Do this:
Recast the records below as a Markdown table with two columns, Row and Line. Give each non-blank line its own row, numbered in order, and leave out the blank lines.
## Start Provided data
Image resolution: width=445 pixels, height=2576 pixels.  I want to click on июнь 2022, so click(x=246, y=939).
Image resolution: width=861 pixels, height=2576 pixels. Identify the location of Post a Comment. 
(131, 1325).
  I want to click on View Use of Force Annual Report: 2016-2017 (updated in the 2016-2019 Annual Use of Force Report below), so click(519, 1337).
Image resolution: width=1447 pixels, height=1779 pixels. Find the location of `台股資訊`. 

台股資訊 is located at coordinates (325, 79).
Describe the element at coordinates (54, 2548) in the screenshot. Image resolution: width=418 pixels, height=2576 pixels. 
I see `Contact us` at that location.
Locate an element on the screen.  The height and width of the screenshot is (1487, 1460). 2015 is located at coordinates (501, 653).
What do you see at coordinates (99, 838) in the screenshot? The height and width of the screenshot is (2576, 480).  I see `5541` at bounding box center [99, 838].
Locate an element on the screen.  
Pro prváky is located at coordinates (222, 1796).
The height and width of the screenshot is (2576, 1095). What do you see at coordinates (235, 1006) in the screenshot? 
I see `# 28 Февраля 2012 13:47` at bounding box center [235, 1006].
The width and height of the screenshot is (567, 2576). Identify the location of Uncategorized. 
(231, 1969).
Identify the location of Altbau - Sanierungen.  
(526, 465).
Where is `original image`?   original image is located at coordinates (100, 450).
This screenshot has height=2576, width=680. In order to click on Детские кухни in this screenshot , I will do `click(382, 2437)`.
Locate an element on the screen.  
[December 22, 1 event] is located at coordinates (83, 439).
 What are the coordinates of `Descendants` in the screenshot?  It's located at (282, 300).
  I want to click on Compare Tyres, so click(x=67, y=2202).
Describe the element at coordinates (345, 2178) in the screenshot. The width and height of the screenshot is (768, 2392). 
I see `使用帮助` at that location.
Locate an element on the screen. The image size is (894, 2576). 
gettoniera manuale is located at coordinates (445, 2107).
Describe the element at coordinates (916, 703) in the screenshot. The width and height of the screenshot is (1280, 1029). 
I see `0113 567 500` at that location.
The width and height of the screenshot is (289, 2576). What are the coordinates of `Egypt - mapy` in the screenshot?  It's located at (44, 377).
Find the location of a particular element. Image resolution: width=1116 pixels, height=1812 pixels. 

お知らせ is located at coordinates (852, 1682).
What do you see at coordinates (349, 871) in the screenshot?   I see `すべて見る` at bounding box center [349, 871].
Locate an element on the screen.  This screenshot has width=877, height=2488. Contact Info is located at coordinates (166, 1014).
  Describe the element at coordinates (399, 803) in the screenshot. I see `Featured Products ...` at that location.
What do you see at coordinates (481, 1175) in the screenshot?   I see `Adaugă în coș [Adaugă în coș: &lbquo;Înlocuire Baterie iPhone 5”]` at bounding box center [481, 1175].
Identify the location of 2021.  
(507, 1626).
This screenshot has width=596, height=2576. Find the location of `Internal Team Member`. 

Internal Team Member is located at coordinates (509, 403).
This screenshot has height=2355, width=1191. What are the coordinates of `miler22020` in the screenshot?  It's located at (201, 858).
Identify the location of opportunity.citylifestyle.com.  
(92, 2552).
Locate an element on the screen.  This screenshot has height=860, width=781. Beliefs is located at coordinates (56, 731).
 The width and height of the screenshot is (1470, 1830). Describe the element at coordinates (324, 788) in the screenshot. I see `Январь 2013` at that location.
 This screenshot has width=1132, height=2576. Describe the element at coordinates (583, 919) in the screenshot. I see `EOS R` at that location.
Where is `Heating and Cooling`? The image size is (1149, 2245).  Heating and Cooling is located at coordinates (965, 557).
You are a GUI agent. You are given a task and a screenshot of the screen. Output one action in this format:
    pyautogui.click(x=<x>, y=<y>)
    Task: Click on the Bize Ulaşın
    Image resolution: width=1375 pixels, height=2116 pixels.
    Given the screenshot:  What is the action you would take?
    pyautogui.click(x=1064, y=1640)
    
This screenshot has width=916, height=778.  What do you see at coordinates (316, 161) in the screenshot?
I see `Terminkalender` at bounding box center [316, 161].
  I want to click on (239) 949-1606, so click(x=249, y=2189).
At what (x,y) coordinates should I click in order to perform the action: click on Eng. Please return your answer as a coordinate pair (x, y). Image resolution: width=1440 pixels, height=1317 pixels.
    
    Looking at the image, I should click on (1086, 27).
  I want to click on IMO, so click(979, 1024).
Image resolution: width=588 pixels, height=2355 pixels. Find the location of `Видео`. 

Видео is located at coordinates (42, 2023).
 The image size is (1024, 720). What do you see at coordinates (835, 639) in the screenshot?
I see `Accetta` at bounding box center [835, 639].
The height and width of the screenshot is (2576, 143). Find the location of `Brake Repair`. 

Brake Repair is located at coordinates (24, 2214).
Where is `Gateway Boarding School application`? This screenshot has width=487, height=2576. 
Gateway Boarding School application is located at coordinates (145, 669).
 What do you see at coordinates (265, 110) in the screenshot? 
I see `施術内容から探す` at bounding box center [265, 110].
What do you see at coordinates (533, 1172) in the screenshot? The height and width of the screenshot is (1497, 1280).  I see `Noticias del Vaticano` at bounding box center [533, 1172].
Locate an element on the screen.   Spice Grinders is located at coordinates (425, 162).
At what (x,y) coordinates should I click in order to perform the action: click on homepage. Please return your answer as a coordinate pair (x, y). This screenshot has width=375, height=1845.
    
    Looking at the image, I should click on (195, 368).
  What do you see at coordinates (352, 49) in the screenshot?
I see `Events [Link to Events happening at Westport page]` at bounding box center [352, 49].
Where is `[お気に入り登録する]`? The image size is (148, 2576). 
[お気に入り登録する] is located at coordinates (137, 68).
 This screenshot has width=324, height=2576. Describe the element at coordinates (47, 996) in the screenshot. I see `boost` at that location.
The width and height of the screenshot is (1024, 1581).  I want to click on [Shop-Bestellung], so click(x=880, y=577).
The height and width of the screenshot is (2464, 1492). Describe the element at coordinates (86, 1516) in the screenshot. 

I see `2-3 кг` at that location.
## End Provided data
Solution below:
| Row | Line |
|---|---|
| 1 | Image resolution: width=445 pixels, height=2576 pixels.  I want to click on июнь 2022, so click(x=246, y=939). |
| 2 | Image resolution: width=861 pixels, height=2576 pixels. Identify the location of Post a Comment.  |
| 3 | (131, 1325). |
| 4 |   I want to click on View Use of Force Annual Report: 2016-2017 (updated in the 2016-2019 Annual Use of Force Report below), so click(519, 1337). |
| 5 | Image resolution: width=1447 pixels, height=1779 pixels. Find the location of `台股資訊`.  |
| 6 | 台股資訊 is located at coordinates (325, 79). |
| 7 | Describe the element at coordinates (54, 2548) in the screenshot. Image resolution: width=418 pixels, height=2576 pixels.  |
| 8 | I see `Contact us` at that location. |
| 9 | Locate an element on the screen.  The height and width of the screenshot is (1487, 1460). 2015 is located at coordinates (501, 653). |
| 10 | What do you see at coordinates (99, 838) in the screenshot? The height and width of the screenshot is (2576, 480).  I see `5541` at bounding box center [99, 838]. |
| 11 | Locate an element on the screen.   |
| 12 | Pro prváky is located at coordinates (222, 1796). |
| 13 | The height and width of the screenshot is (2576, 1095). What do you see at coordinates (235, 1006) in the screenshot?  |
| 14 | I see `# 28 Февраля 2012 13:47` at bounding box center [235, 1006]. |
| 15 | The width and height of the screenshot is (567, 2576). Identify the location of Uncategorized.  |
| 16 | (231, 1969). |
| 17 | Identify the location of Altbau - Sanierungen.   |
| 18 | (526, 465). |
| 19 | Where is `original image`?   original image is located at coordinates (100, 450). |
| 20 | This screenshot has height=2576, width=680. In order to click on Детские кухни in this screenshot , I will do `click(382, 2437)`. |
| 21 | Locate an element on the screen.   |
| 22 | [December 22, 1 event] is located at coordinates (83, 439). |
| 23 |  What are the coordinates of `Descendants` in the screenshot?  It's located at (282, 300). |
| 24 |   I want to click on Compare Tyres, so click(x=67, y=2202). |
| 25 | Describe the element at coordinates (345, 2178) in the screenshot. The width and height of the screenshot is (768, 2392).  |
| 26 | I see `使用帮助` at that location. |
| 27 | Locate an element on the screen. The image size is (894, 2576).  |
| 28 | gettoniera manuale is located at coordinates (445, 2107). |
| 29 | Describe the element at coordinates (916, 703) in the screenshot. The width and height of the screenshot is (1280, 1029).  |
| 30 | I see `0113 567 500` at that location. |
| 31 | The width and height of the screenshot is (289, 2576). What are the coordinates of `Egypt - mapy` in the screenshot?  It's located at (44, 377). |
| 32 | Find the location of a particular element. Image resolution: width=1116 pixels, height=1812 pixels.  |
| 33 | お知らせ is located at coordinates (852, 1682). |
| 34 | What do you see at coordinates (349, 871) in the screenshot?   I see `すべて見る` at bounding box center [349, 871]. |
| 35 | Locate an element on the screen.  This screenshot has width=877, height=2488. Contact Info is located at coordinates (166, 1014). |
| 36 |   Describe the element at coordinates (399, 803) in the screenshot. I see `Featured Products ...` at that location. |
| 37 | What do you see at coordinates (481, 1175) in the screenshot?   I see `Adaugă în coș [Adaugă în coș: &lbquo;Înlocuire Baterie iPhone 5”]` at bounding box center [481, 1175]. |
| 38 | Identify the location of 2021.   |
| 39 | (507, 1626). |
| 40 | This screenshot has width=596, height=2576. Find the location of `Internal Team Member`.  |
| 41 | Internal Team Member is located at coordinates (509, 403). |
| 42 | This screenshot has height=2355, width=1191. What are the coordinates of `miler22020` in the screenshot?  It's located at (201, 858). |
| 43 | Identify the location of opportunity.citylifestyle.com.   |
| 44 | (92, 2552). |
| 45 | Locate an element on the screen.  This screenshot has height=860, width=781. Beliefs is located at coordinates (56, 731). |
| 46 |  The width and height of the screenshot is (1470, 1830). Describe the element at coordinates (324, 788) in the screenshot. I see `Январь 2013` at that location. |
| 47 |  This screenshot has width=1132, height=2576. Describe the element at coordinates (583, 919) in the screenshot. I see `EOS R` at that location. |
| 48 | Where is `Heating and Cooling`? The image size is (1149, 2245).  Heating and Cooling is located at coordinates (965, 557). |
| 49 | You are a GUI agent. You are given a task and a screenshot of the screen. Output one action in this format: |
| 50 |     pyautogui.click(x=<x>, y=<y>) |
| 51 |     Task: Click on the Bize Ulaşın |
| 52 |     Image resolution: width=1375 pixels, height=2116 pixels. |
| 53 |     Given the screenshot:  What is the action you would take? |
| 54 |     pyautogui.click(x=1064, y=1640) |
| 55 | This screenshot has width=916, height=778.  What do you see at coordinates (316, 161) in the screenshot? |
| 56 | I see `Terminkalender` at bounding box center [316, 161]. |
| 57 |   I want to click on (239) 949-1606, so click(x=249, y=2189). |
| 58 | At what (x,y) coordinates should I click in order to perform the action: click on Eng. Please return your answer as a coordinate pair (x, y). Image resolution: width=1440 pixels, height=1317 pixels. |
| 59 |     Looking at the image, I should click on (1086, 27). |
| 60 |   I want to click on IMO, so click(979, 1024). |
| 61 | Image resolution: width=588 pixels, height=2355 pixels. Find the location of `Видео`.  |
| 62 | Видео is located at coordinates (42, 2023). |
| 63 |  The image size is (1024, 720). What do you see at coordinates (835, 639) in the screenshot? |
| 64 | I see `Accetta` at bounding box center [835, 639]. |
| 65 | The height and width of the screenshot is (2576, 143). Find the location of `Brake Repair`.  |
| 66 | Brake Repair is located at coordinates (24, 2214). |
| 67 | Where is `Gateway Boarding School application`? This screenshot has width=487, height=2576.  |
| 68 | Gateway Boarding School application is located at coordinates (145, 669). |
| 69 |  What do you see at coordinates (265, 110) in the screenshot?  |
| 70 | I see `施術内容から探す` at bounding box center [265, 110]. |
| 71 | What do you see at coordinates (533, 1172) in the screenshot? The height and width of the screenshot is (1497, 1280).  I see `Noticias del Vaticano` at bounding box center [533, 1172]. |
| 72 | Locate an element on the screen.   Spice Grinders is located at coordinates (425, 162). |
| 73 | At what (x,y) coordinates should I click in order to perform the action: click on homepage. Please return your answer as a coordinate pair (x, y). This screenshot has width=375, height=1845. |
| 74 |     Looking at the image, I should click on (195, 368). |
| 75 |   What do you see at coordinates (352, 49) in the screenshot? |
| 76 | I see `Events [Link to Events happening at Westport page]` at bounding box center [352, 49]. |
| 77 | Where is `[お気に入り登録する]`? The image size is (148, 2576).  |
| 78 | [お気に入り登録する] is located at coordinates (137, 68). |
| 79 |  This screenshot has width=324, height=2576. Describe the element at coordinates (47, 996) in the screenshot. I see `boost` at that location. |
| 80 | The width and height of the screenshot is (1024, 1581).  I want to click on [Shop-Bestellung], so click(x=880, y=577). |
| 81 | The height and width of the screenshot is (2464, 1492). Describe the element at coordinates (86, 1516) in the screenshot.  |
| 82 | I see `2-3 кг` at that location. |